Il Custom Service Control (CSC) si può occupare del funzionamento e della gestione automatica della propria applicazione, ad esempio dell’avvio e dell’arresto in caso di interventi di manutenzione sul server.

Configurare Redis nel CSC è molto semplice. Per farlo, crei un nuovo Custom Service per Redis:


			hpservices supervisord add redis
successfully created dir for redis: /home/username/.services/supervisord/redis
successfully created dir for redis: /home/username/.services/supervisord/redis/log
supervisord service config file written: /home/username/.services/supervisord/redis/service.conf

Questo crea un quadro di configurazione per il nuovo servizio nel file ~/.services/supervisord/redis/service.conf . Per Redis, command deve essere adattato, altrimenti può accettare tutti i valori suggeriti (rimuova il punto e virgola all'inizio della linea).

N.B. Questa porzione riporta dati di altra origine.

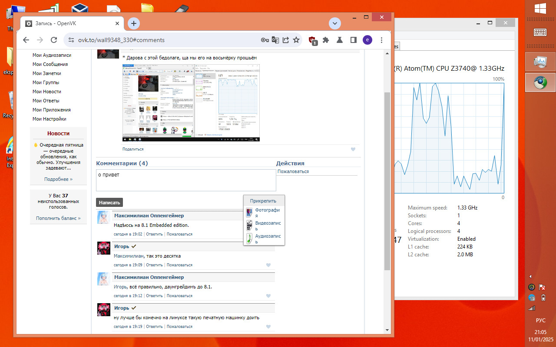
Task: Click the comment text field
Action: click(186, 180)
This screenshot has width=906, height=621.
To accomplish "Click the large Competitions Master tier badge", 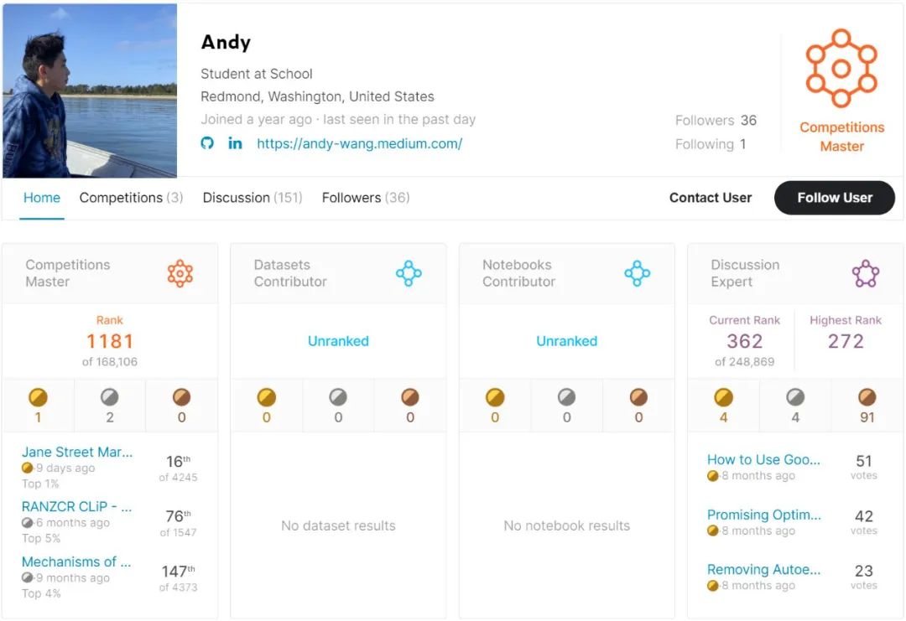I will tap(841, 68).
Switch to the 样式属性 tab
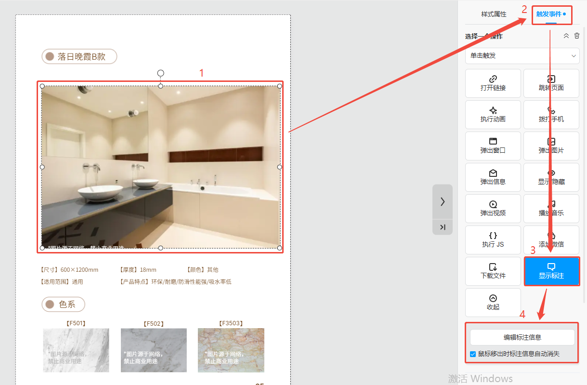Screen dimensions: 587x385 point(494,14)
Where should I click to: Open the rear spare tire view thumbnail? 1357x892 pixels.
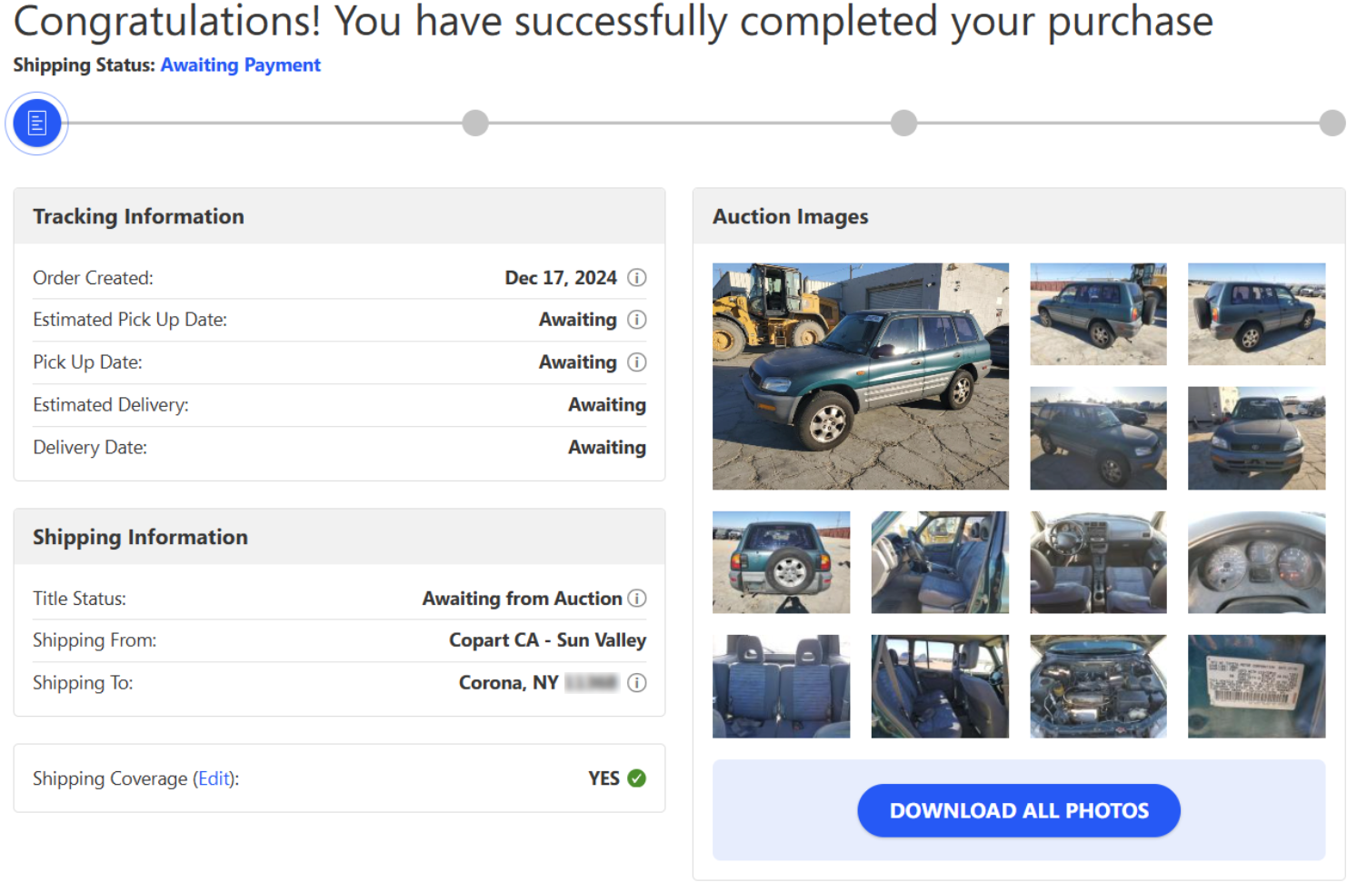[x=781, y=562]
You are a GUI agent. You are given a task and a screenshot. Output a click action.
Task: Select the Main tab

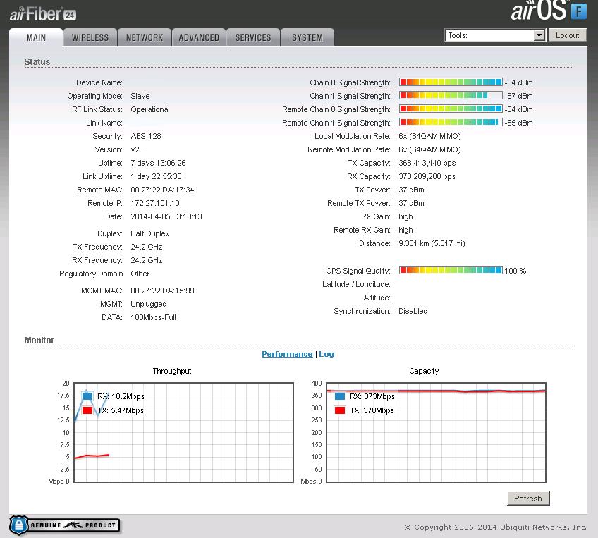tap(36, 37)
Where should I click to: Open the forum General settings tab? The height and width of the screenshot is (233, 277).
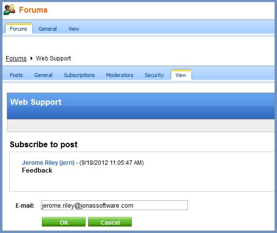click(x=43, y=75)
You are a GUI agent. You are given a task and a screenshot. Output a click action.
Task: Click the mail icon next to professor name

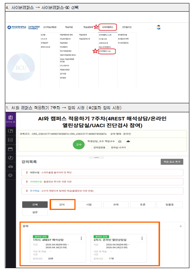coord(120,141)
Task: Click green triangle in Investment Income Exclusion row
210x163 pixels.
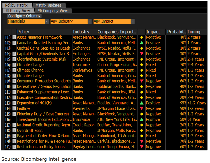Action: (142, 119)
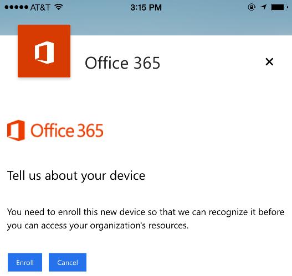Tap the battery indicator icon

[279, 7]
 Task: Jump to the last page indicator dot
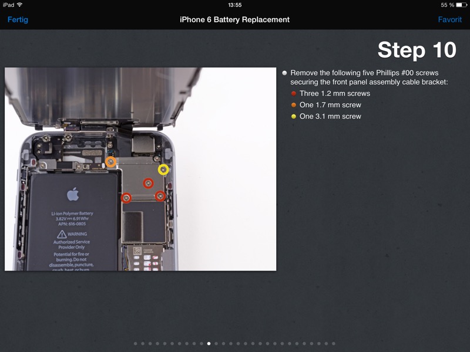[x=334, y=344]
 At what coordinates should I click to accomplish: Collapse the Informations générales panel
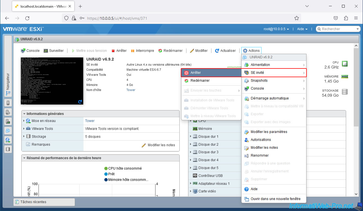(x=24, y=114)
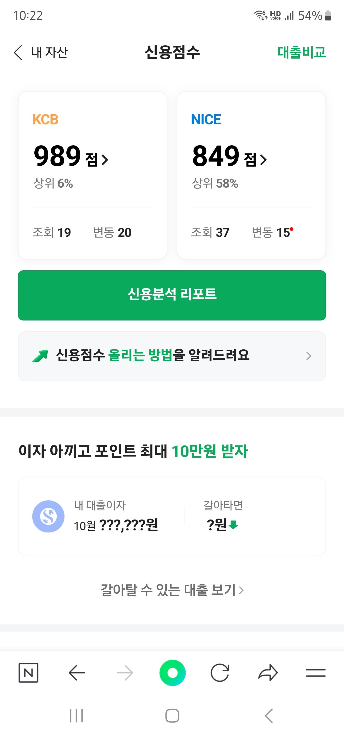Open Android recent apps button
The width and height of the screenshot is (344, 738).
click(76, 715)
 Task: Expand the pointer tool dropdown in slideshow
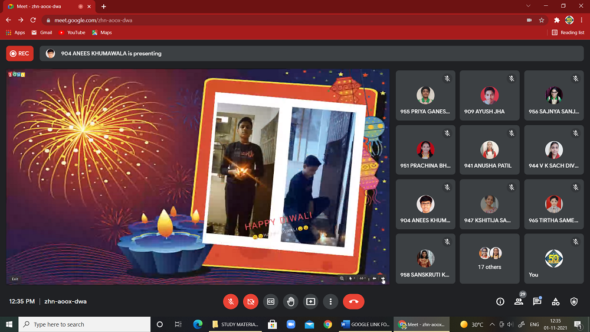tap(354, 278)
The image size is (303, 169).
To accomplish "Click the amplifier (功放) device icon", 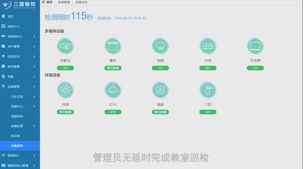I will tap(208, 46).
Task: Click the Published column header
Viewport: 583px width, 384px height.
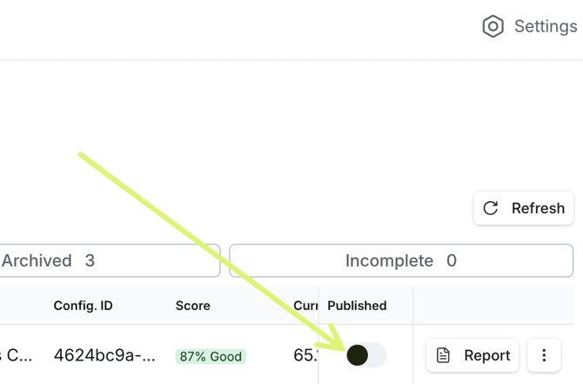Action: [x=357, y=306]
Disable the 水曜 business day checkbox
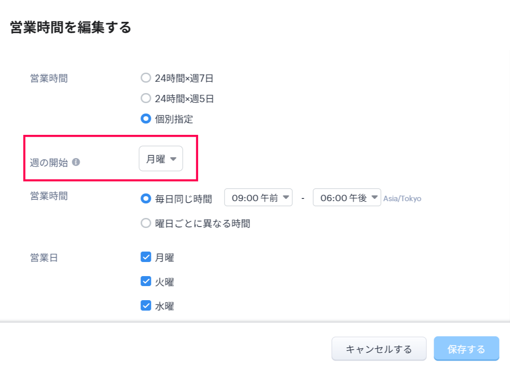The height and width of the screenshot is (371, 510). [146, 306]
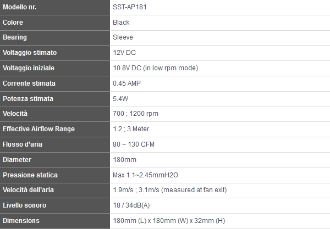Screen dimensions: 330x229
Task: Click the Potenza stimata label
Action: point(28,98)
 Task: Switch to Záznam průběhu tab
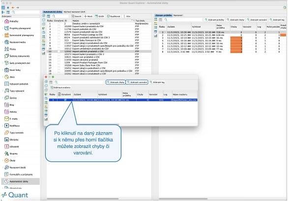click(164, 15)
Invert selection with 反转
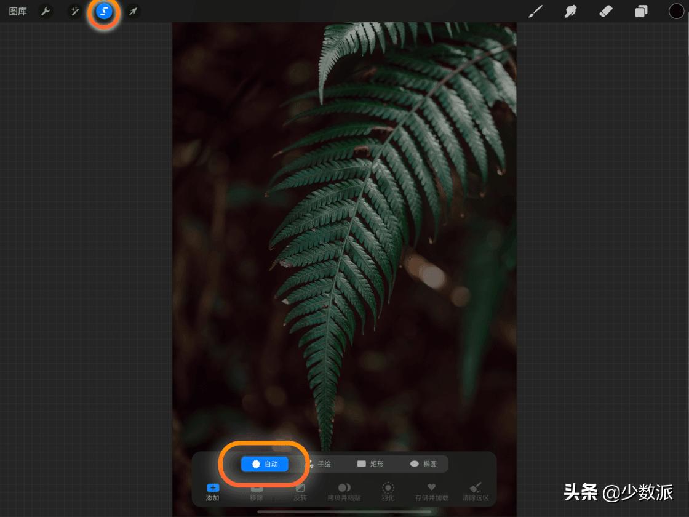 (300, 492)
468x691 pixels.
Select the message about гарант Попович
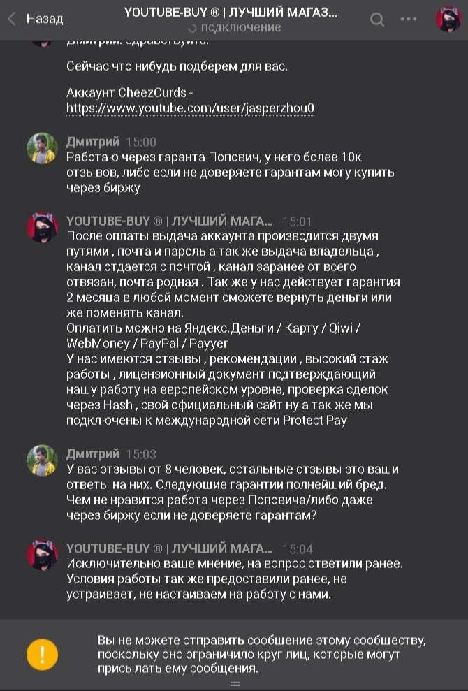(231, 173)
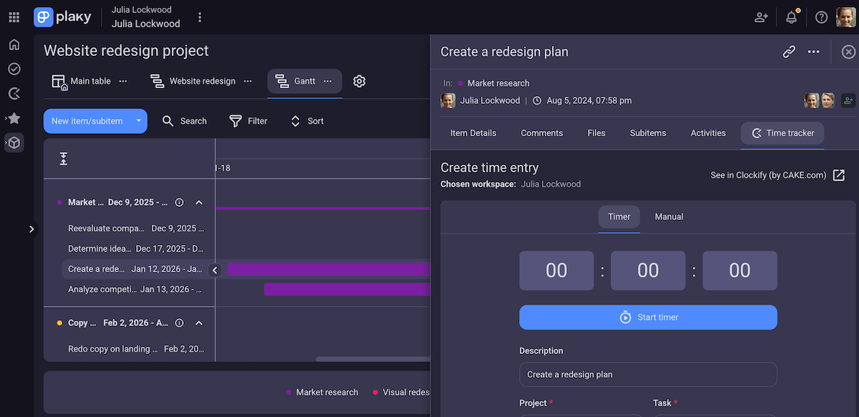Switch to the Comments tab
This screenshot has height=417, width=859.
[541, 133]
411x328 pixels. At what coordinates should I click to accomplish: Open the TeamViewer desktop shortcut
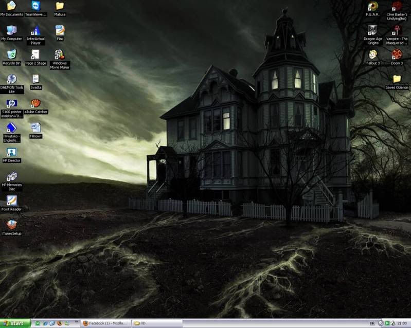(35, 6)

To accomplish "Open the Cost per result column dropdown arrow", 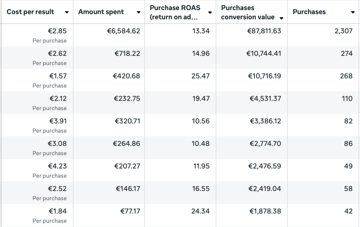I will tap(67, 12).
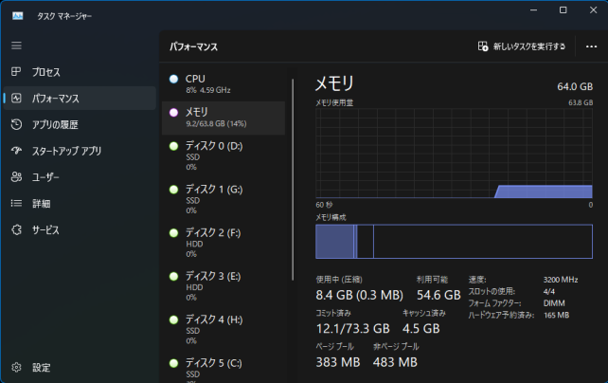Screen dimensions: 608x383
Task: Click the パフォーマンス (Performance) sidebar icon
Action: [x=16, y=98]
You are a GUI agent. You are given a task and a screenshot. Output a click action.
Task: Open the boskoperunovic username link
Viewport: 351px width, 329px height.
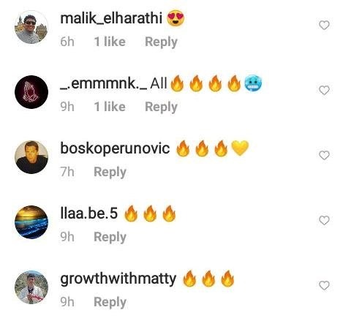[115, 148]
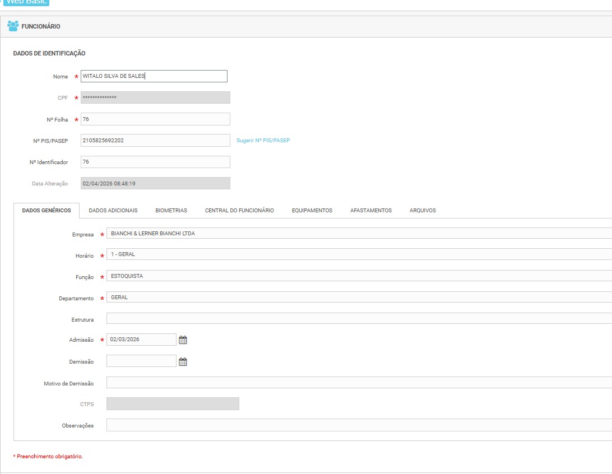
Task: Expand the Função dropdown showing ESTOQUISTA
Action: point(359,276)
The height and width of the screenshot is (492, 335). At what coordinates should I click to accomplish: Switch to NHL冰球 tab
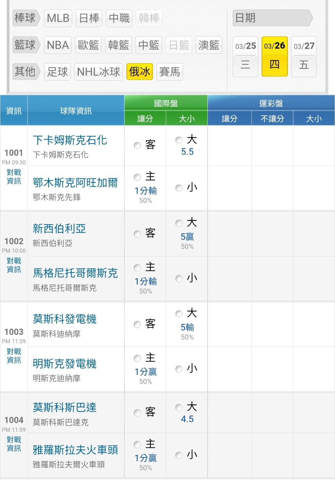coord(98,72)
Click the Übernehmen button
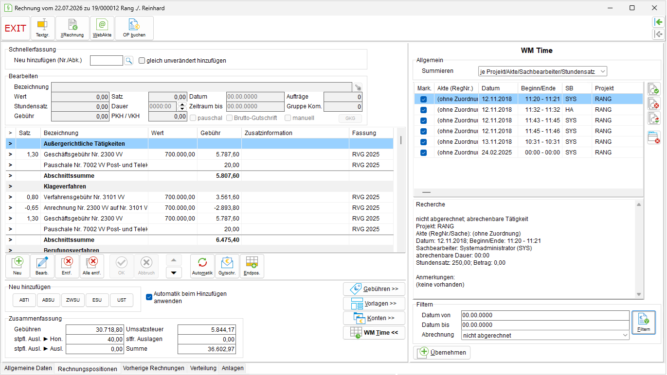 [442, 353]
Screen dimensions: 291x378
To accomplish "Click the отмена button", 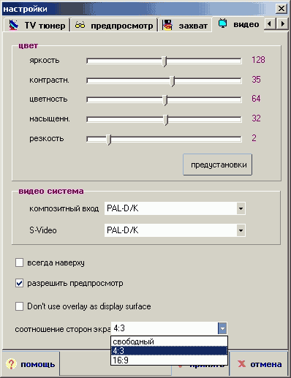I will point(260,364).
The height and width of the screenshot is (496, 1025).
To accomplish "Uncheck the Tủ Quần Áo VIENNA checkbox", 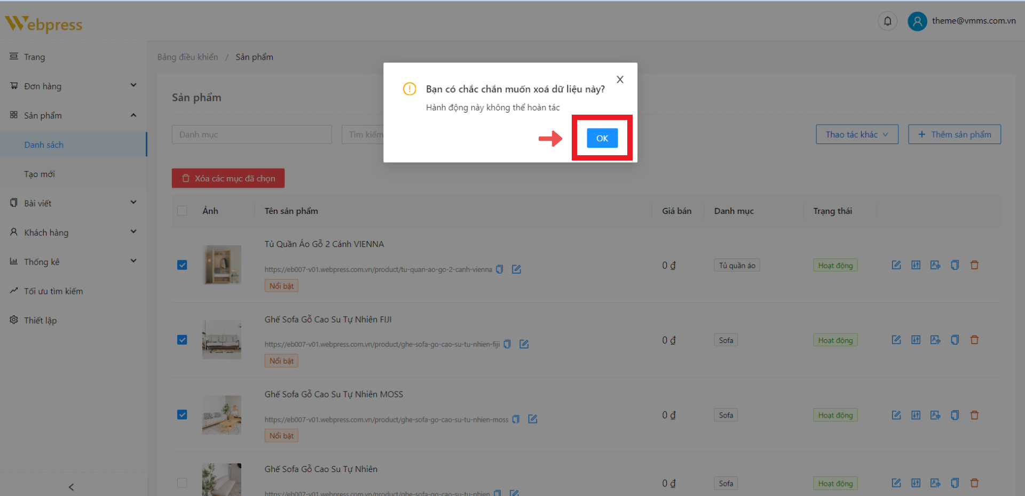I will pos(182,265).
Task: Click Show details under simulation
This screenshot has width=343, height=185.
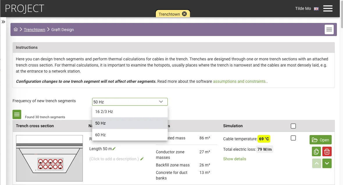Action: click(235, 159)
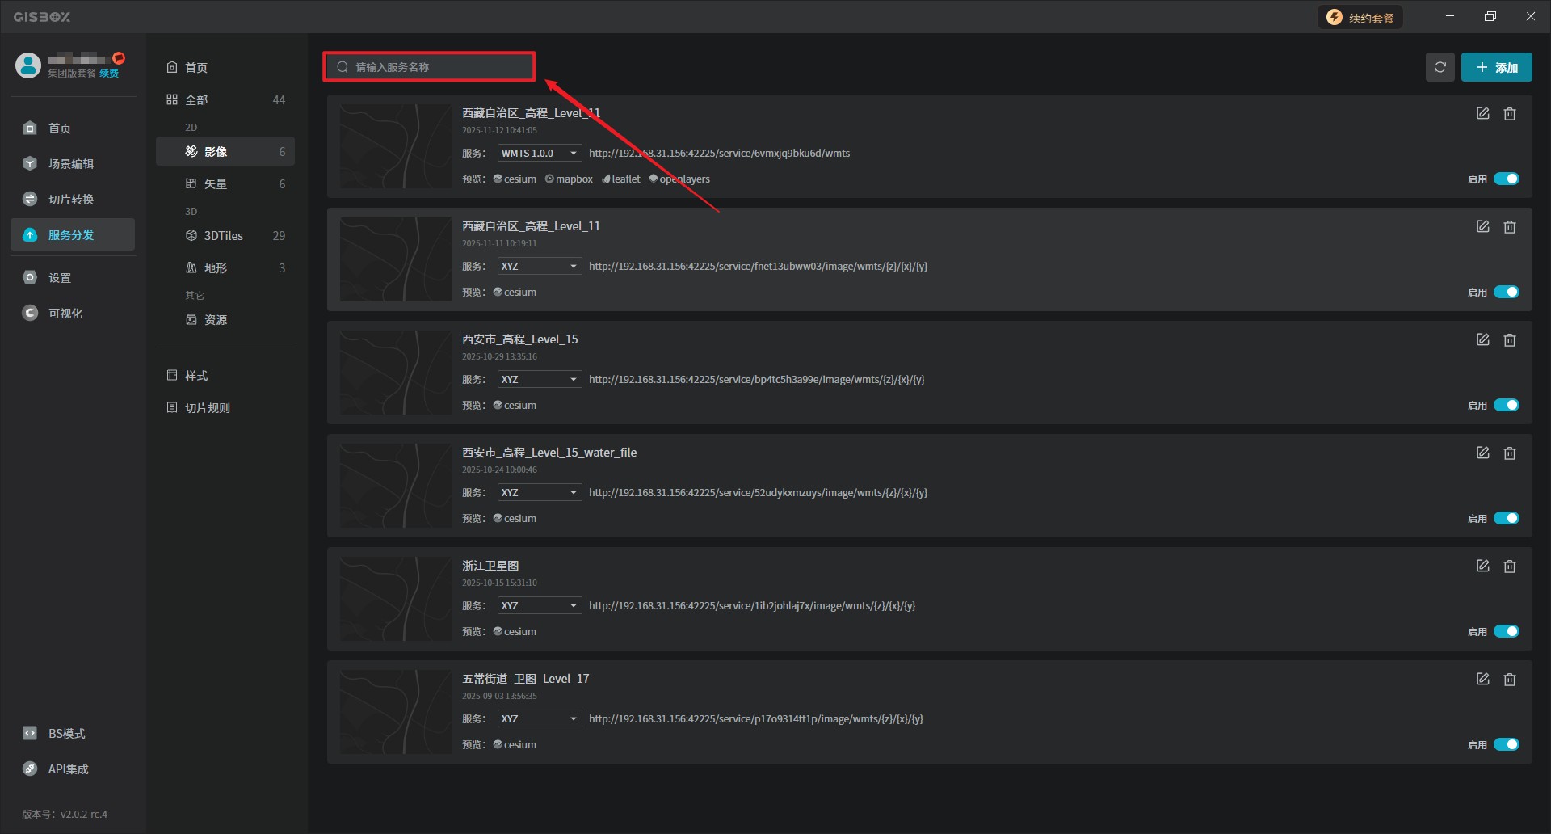Open the WMTS 1.0.0 service type dropdown

click(x=539, y=154)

~/.services/supervisord/redis/service.conf

			[program:redis]
command=/usr/local/bin/redis-server %(ENV_HOME)s/app/redis/redis.conf ; the program (can take args)
directory=%(ENV_HOME)s/app/redis/ ; directory to cwd to before exec (default no cwd)
autostart=true ; start application at supervisord start (default: true)
stopwaitsecs=10 ; max num secs to wait before SIGKILL (default 10)
stdout_logfile=%(ENV_HOME)s/.services/supervisord/redis/log/default.log
stdout_logfile_maxbytes=1MB ; filesize at which to rotate logfiles (default ist 50MB)
stdout_logfile_backups=10 ; number of stdout logfile backups (0 means none, default 10)
stderr_logfile=%(ENV_HOME)s/.services/supervisord/redis/log/default.err
stderr_logfile_maxbytes=1MB ; filesize at which to rotate logfiles (default is 50MB)
stderr_logfile_backups=10 ; number of stderr logfile backups (0 means none, default 10)

Con supervisorctl update può attivare la nuova configurazione per Redis:


			supervisorctl update
redis: added process group

Per informazioni più dettagliate sull’uso e sulle possibilità disponibili con il CSC fate riferimento alla guida al Custom Service Control.

Verificare

La nuova istanza Redis può essere verificata con questo comando:

redis-cli -p DER_VON_IHNEN_GESETZTE_PORT ping

Se tutto è stato configurato correttamente, dovrebbe ricevere la risposta "PONG".

In caso contrario, le consigliamo di ripassare le istruzioni e di contattarci se ancora non funziona.

Questi punti devono essere considerati:

  1. In seguito alla sua configurazione, due istanze Redis sono in esecuzione. L'istanza Redis predefinita e l'istanza Redis che ha creato.
  2. La sua istanza Redis non è monitorata da noi, quindi purtroppo non possiamo reagire in caso di errori o crash.
  3. Durante gli aggiornamenti maggiori di Redis può succedere che il servizio non venga riavviato automaticamente. In questo caso dovrebbe riavviare il servizio con il comando supervisorctl restart redis .
  4. Nel Pannello di controllo Hostpoint, sotto "Panoramica Server" viene visualizzata solo l'istanza Redis predefinita, ma non quella che ha creato lei stesso.